Lab 6:To Manage IAM Users,Groups and Policies

                                             Lab 6:To Manage IAM Users,Groups and Policies

Objective: To Configure  and use AWS IAM Service

Topology:

AWS IAM identites

Pre-quistes:

 

User should have AWS root account

To configure IAM with following task:

Create IAM users,aasign password,and change password policy.

Create IAM groups

Add users to a group.

Add policies to Group and users.

Create your own polices

users login to sign-in page

Deleting users and groups

1)To create user,assign,password,change password policy.

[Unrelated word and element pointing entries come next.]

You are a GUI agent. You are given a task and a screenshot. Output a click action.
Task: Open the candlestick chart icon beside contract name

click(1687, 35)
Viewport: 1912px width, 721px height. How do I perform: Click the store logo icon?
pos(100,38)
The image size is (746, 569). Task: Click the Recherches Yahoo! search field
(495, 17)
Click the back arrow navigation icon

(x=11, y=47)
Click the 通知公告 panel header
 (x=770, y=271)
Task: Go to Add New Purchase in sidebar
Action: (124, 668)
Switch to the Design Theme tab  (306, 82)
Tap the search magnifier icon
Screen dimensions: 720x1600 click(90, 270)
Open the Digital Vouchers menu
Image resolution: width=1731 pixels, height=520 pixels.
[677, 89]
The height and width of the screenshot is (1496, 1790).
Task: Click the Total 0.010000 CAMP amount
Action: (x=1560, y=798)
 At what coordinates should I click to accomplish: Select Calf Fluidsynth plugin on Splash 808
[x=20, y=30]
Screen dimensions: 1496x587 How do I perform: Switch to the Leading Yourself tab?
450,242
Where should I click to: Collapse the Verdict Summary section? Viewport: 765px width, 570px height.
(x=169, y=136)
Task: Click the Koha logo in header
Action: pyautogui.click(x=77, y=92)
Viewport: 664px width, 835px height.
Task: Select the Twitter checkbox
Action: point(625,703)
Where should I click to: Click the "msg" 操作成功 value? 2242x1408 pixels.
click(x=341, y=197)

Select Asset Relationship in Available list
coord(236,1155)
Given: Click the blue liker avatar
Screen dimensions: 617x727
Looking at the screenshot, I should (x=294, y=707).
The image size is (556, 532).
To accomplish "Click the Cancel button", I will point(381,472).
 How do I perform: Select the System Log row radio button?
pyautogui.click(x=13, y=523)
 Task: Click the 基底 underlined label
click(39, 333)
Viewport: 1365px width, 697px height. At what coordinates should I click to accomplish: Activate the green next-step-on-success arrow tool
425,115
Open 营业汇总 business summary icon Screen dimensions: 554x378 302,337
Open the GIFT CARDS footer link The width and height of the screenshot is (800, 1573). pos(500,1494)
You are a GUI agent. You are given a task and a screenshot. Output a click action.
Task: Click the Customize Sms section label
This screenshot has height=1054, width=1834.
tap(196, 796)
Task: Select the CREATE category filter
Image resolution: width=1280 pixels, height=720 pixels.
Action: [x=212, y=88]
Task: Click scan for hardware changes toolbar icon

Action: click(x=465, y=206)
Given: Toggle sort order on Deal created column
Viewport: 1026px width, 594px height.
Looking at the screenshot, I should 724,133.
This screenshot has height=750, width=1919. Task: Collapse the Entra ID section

open AWS console select security,identity & compliance

click on IAM services

IAM Dashboard panel available.

2) To manage Groups and applying polices

From IAM dashboard ,select Groups

Click on create New Group button

Give Group Name ------->EC2admingroup

Click on Next step button

                                                                                               Next Step

in filter type----->EC2f

select check box for amazonEC2fullaccess

click on Next Step button

click on Create Group

Verify

Group EC2admingrp got created with amazonEC2fullaccess policy

Now Create again another group

Click on create Group button

To create a group with s3fullaccess

In filter type------>S3f

Select check box for amazonfullaccess

click on Next step button

Click on Create Group button

Verify EC2admingroup &s3admingr groups got created

verify S3 policy is attached.

Create user Tom and join EC2admingroup

Create user john and join to S3admingroup

Create user sai add amazonEC2fullaccess and S3fullaccess policy

From IAM dashboard

select Users

Click on ADD users button

Scenario 1:

Create user Tom and join EC2admingroup

For user name------->Tom

For Access type----->AWS Management console access

Drag Down

For console password------->**************

Click on Next permissions button

Under Group column

select EC2admingroup

click on Next Review

Verify users default

click on Create user button

Download the .csv file

click on Close button

Scenario 2:

Create user john to s3admingroup

select user 

Click on Add user button

For user Name-------------->john

For Access type----->AWS Management console access

For console password------->**************

Drag Down

Click on Next permissions button

Select S3admingrp

Click on Next Review button

Verify users details

click on Create user button

Download the .csv file

click on Close button

Scenario 3:

Add a user individual user sai without joining to any group

Attach amazonEC2fullaccess and S3fullaccess policy

Select user

Click on Add user button

For user Name-------------->Sai

For Access type----->AWS Management console access

For console password------->**************

Drag Down

Click on Next Permission button

Click on Attach Existing policies directly box

In filter type serach for ec2f

Select AmazonEC2fullaccess and S3fullaccess check box

In filter type serach for s3f

Select AmazonEC2fullaccess and S3fullaccess check box

Click on Next Review button

Verify users details

click on Create user button

Download the .csv file

click on Close button

To verify wheather users can access particular service

Login as Tom user

Provide the following url in Browser

https://123456789.sigin.aws.amazon.com/console

click on sign in button

user tom is not having S3 access

Click on S3 verify the access

verification 

Error Access Denied

Now select EC2 service

verification 

User tom can access EC2 service

Similarly check for user John

To delete users and groups

From IAM Dashboard ,select users

Select the users ,drop down Action button

Click on Delete users Button

Click on Yes,Delete Button

Verification

Users sai is deleted

To Deleting Groups

From IAM Dashboard 

Select the Groups 

Drop Down Groups Action button

Select Delete button

Click Yes,Delete button

Verification 

Group is Deleted

To create Multifactor Authentication

install Google authentication in your Andriod Mobile

On the IAM Dashboard panel

click on Users

Click on user tom

Click on Security credentials

Click on pen sign for "Assigned MFA device"

Select ----------->"A virtual MFAdevice"

Click on Next Step button

Click on Next Step Button

Bar code will be created

Scan the bar code from your mobile google authenticator application.

Now type 6 digit bar code in Authentication code 1

once bar code changes 

Retype 6 digit code Authentication code 2

Click on Finish

Now login as tom user

Once the user types the MFA 6 Digit coder 

Click on submit 

Verify user had successfully logged in.